_Written instruction 1_:
Answer these questions from the statute excerpt:
(a) Under section 200A, what average number of hours per month over the last three months counts as a factor for presuming someone is an employee?
(b) Which body must prepare and issue a Code of Good Practice on determining whether persons are employees?
(c) By which section of which Act was section 200A inserted?
_Written instruction 2_: Write out, word for word, the entries between the lines holding "Task: Select the Aktualne tab" and "click(x=169, y=634)", inclusive.

_Document text_:
++++
200.   Representation of employees or employers

  1. A registered trade union or registered employers' organisation may act in any one or more of the following capacities in any dispute to which any of its members is a party-
    1. in its own interest;
    2. on behalf of any of its members;
    3. in the interest of any of its members.

  2. A registered trade union or a registered employers' organisation is entitled to be a party to any proceedings in terms of this Act if one or more of its members is a party to those proceedings.

200A.   Presumption as to who is employee

  1. Until the contrary is proved, for the purposes of this Act, any employment law and section 98A of the Insolvency Act, 1936 (Act No. 24 of 1936), a person who works for, or renders services to, any other person is presumed, regardless of the form of the contract, to be an employee, if any one or more of the following factors are present:
    1. the manner in which the person works is subject to the control or direction of another person;
    2. the person's hours of work are subject to the control or direction of another person;
    3. in the case of a person who works for an organisation, the person forms part of that organisation;
    4. the person has worked for that other person for an average of at least 40 hours per month over the last three months;
    5. the person is economically dependent on the other person for whom he or she works or renders services;
    6. the person is provided with tools of trade or work equipment by the other person; or
    7. the person only works for or renders services to one person.

  2. Subsection (1) does not apply to any person who earns in excess of the amount determined by the Minister in terms of section 6 (3) of the Basic Conditions of Employment Act.

  3. If a proposed or existing work arrangement involves persons who earn amounts equal to or below the amounts determined by the Minister in terms of section 6 (3) of the Basic Conditions of Employment Act, any of the contracting parties may approach the Commission for an advisory award on whether the persons involved in the arrangement are employees.

  4. NEDLAC must prepare and issue a Code of Good Practice that sets out guidelines for determining whether persons, including those who earn in excess of the amount determined in subsection (2) are employees.

  5. [S. 200A inserted by s. 51 of Act 12 of 2002.]

200B.   Liability for employer's obligations

  1. For the purposes of this Act and any other employment law, 'employer' includes one or more persons who carry on associated or related activity or business by or through an employer if the intent or effect of their doing so is or has been to directly or indirectly defeat the purposes of this Act or any other employment law.
++++
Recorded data
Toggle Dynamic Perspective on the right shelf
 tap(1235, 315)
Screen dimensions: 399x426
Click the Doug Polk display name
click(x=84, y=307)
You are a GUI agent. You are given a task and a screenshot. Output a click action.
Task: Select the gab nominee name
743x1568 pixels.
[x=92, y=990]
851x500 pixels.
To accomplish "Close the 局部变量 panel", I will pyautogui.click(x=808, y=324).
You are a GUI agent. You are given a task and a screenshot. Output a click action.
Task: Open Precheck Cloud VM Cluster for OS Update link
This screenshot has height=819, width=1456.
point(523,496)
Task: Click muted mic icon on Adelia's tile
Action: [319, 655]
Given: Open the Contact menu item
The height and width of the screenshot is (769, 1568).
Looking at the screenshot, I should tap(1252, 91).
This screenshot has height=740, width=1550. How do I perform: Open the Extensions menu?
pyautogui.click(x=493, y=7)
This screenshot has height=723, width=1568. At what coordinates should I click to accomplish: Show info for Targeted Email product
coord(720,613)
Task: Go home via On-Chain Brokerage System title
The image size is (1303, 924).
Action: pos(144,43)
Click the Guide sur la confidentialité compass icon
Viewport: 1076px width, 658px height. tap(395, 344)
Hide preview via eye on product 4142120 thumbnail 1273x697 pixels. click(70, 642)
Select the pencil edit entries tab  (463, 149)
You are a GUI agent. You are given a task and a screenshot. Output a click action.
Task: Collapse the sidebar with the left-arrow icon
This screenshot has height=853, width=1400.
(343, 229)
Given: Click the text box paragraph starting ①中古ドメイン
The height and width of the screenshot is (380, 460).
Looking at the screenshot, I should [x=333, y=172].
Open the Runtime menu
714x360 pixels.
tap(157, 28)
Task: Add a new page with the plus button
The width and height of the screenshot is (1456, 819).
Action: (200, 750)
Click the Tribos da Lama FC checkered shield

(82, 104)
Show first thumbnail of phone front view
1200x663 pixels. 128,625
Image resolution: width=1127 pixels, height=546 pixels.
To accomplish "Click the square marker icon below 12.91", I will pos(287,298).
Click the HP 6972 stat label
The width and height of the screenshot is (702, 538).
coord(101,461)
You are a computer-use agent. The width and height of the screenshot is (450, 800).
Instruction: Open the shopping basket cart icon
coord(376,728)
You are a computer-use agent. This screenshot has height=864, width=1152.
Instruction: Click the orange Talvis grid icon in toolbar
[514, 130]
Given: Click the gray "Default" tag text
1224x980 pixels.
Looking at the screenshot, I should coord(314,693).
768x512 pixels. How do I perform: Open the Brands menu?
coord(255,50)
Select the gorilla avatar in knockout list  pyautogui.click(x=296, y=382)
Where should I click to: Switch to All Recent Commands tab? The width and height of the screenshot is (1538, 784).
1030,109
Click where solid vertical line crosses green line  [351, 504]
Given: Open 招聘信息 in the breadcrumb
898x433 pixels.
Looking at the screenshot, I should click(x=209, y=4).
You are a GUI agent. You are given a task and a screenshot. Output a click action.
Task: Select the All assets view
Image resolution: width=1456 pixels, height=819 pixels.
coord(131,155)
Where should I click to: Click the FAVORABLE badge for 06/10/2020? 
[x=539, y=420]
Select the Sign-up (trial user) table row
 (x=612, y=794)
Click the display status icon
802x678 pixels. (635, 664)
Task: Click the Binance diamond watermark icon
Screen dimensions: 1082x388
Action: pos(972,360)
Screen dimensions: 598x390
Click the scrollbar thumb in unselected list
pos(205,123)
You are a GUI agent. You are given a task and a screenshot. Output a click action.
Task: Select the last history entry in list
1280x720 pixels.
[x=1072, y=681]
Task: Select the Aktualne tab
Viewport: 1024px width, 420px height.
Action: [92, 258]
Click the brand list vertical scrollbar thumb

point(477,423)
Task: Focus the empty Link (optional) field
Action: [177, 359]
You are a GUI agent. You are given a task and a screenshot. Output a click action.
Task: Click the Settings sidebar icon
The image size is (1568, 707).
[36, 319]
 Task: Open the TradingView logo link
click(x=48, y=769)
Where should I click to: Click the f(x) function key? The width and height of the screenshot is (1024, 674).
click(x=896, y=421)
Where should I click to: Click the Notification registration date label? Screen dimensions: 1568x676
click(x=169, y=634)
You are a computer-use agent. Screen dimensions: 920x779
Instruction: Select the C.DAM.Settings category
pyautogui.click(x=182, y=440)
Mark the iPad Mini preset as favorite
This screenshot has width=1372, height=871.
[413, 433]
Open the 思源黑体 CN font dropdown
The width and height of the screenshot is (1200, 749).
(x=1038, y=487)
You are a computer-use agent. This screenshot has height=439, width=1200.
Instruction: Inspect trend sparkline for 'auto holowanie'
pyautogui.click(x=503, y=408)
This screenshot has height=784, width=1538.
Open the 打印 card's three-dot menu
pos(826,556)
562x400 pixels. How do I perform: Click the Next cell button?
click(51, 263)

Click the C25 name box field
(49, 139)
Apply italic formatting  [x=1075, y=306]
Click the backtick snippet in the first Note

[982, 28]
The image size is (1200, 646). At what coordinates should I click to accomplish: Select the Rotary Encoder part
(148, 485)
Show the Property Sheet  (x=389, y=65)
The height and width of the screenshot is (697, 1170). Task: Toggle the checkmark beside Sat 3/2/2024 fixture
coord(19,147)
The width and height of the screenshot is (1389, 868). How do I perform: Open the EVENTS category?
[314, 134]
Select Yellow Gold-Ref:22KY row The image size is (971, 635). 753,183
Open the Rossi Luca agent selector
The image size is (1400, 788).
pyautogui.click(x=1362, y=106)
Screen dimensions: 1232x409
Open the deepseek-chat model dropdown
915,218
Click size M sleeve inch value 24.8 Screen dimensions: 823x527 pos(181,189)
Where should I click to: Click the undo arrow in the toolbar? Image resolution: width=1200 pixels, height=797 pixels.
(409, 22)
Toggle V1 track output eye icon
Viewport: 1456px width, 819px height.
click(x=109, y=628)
++++
_Written reply 1_:
(a) At least 40 hours per month.
(b) NEDLAC.
(c) Section 51 of Act 12 of 2002.

_Written reply 2_:
Task: Select the Aktualne tab
Viewport: 1024px width, 420px height.
Action: [92, 258]
Click the brand list vertical scrollbar thumb

point(477,423)
Task: Focus the empty Link (optional) field
Action: [177, 359]
You are a GUI agent. You are given a task and a screenshot. Output a click action.
Task: Click the Settings sidebar icon
The image size is (1568, 707).
[36, 319]
 Task: Open the TradingView logo link
click(x=48, y=769)
Where should I click to: Click the f(x) function key? The width and height of the screenshot is (1024, 674).
click(x=896, y=421)
Where should I click to: Click the Notification registration date label? Screen dimensions: 1568x676
click(x=169, y=634)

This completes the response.